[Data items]
───

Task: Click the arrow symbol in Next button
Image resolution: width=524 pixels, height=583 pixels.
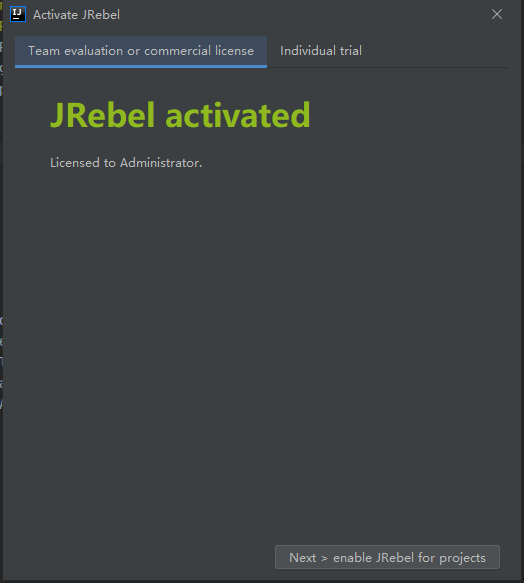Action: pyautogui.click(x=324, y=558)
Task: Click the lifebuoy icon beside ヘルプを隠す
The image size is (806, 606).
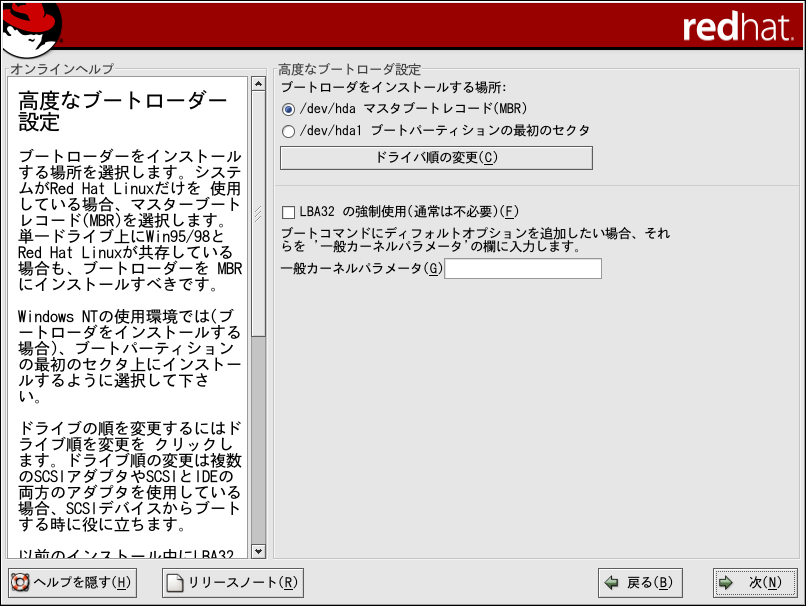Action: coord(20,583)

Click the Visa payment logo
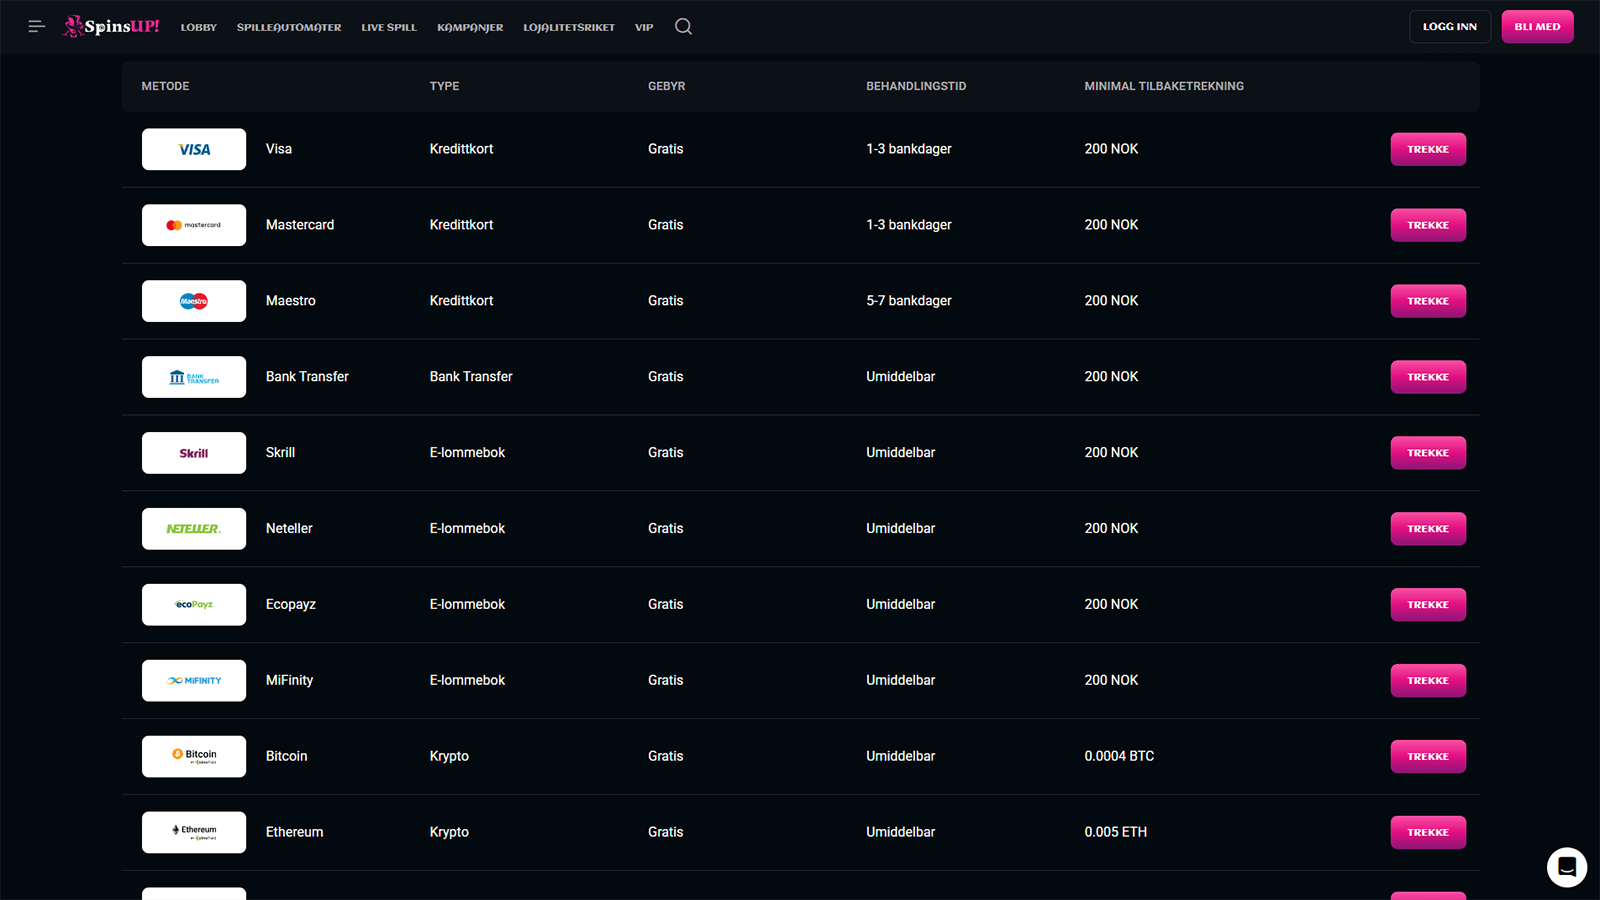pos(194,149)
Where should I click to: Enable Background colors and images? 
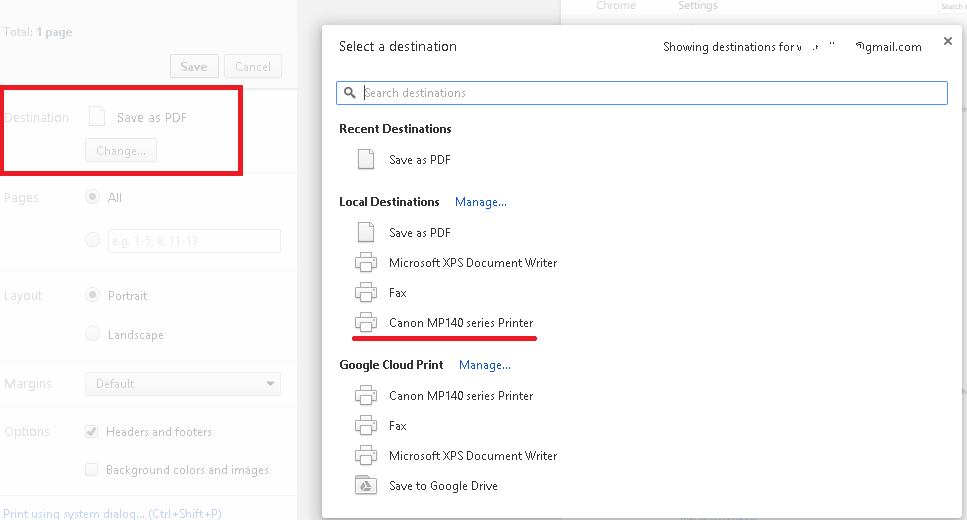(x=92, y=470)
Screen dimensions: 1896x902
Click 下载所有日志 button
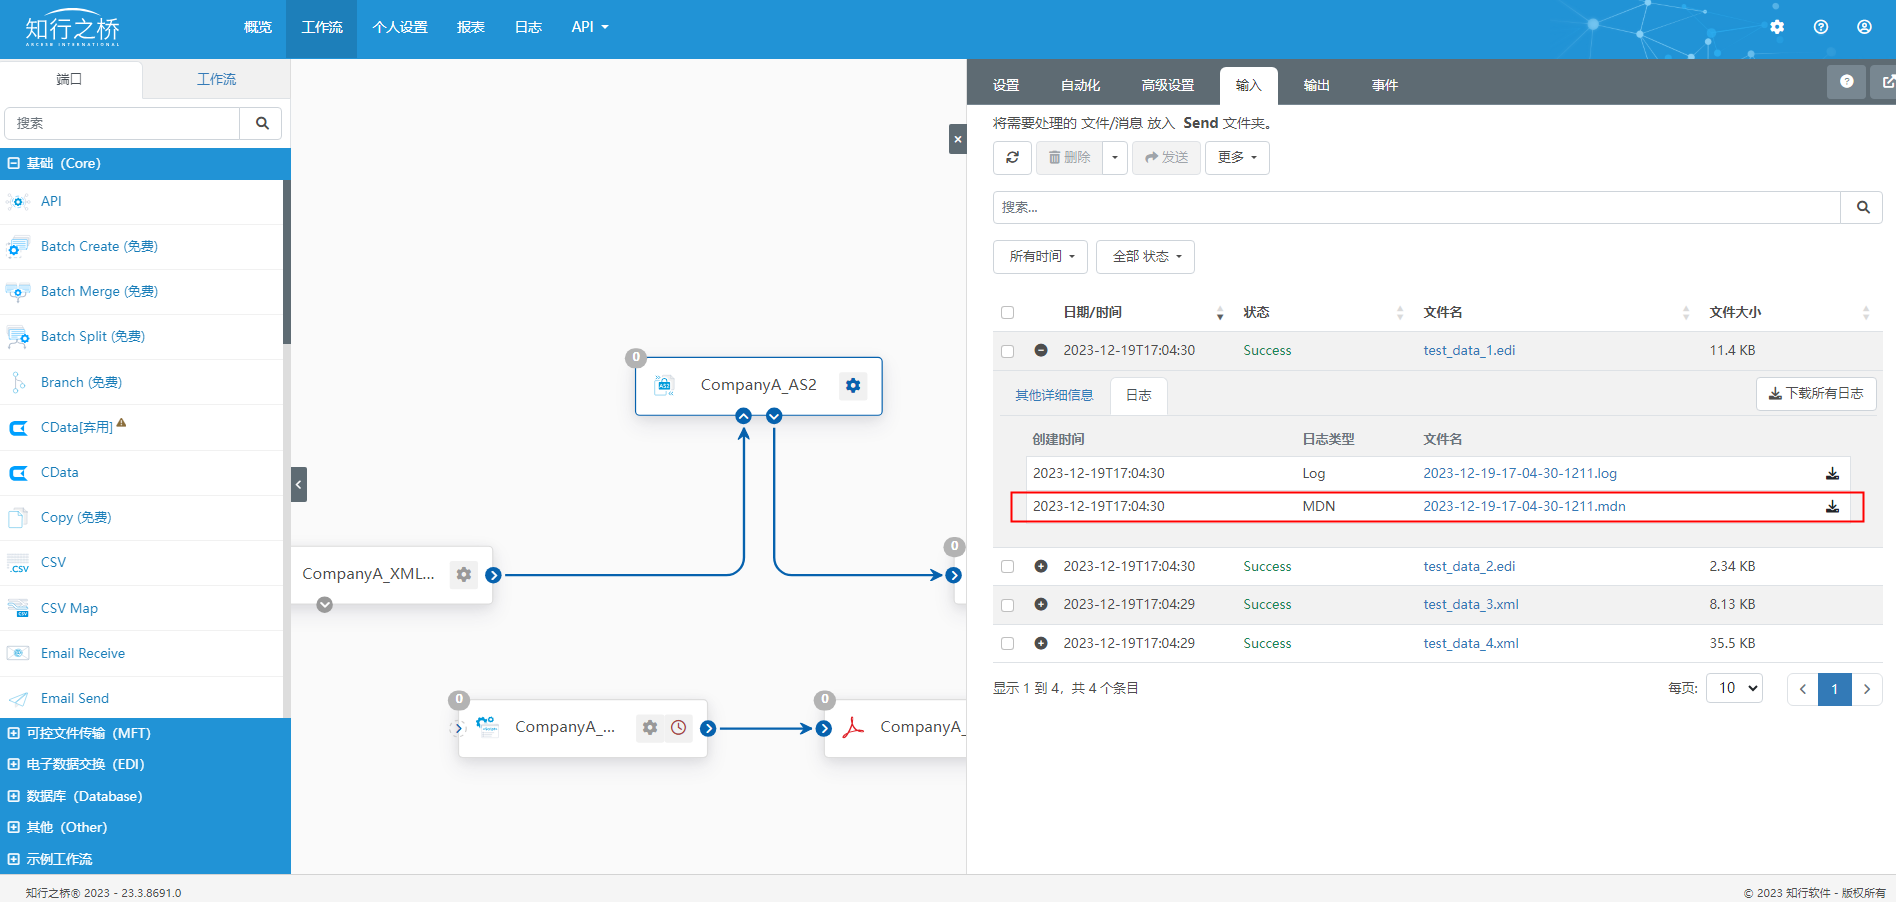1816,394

───

### EXERCISE OBJECTIVE
Show every line of the data in which the word "Task" appears.

### ANSWER TO THE PROBLEM
Task: Click the arrow symbol in Next button
Task: Click the lifebuoy icon beside ヘルプを隠す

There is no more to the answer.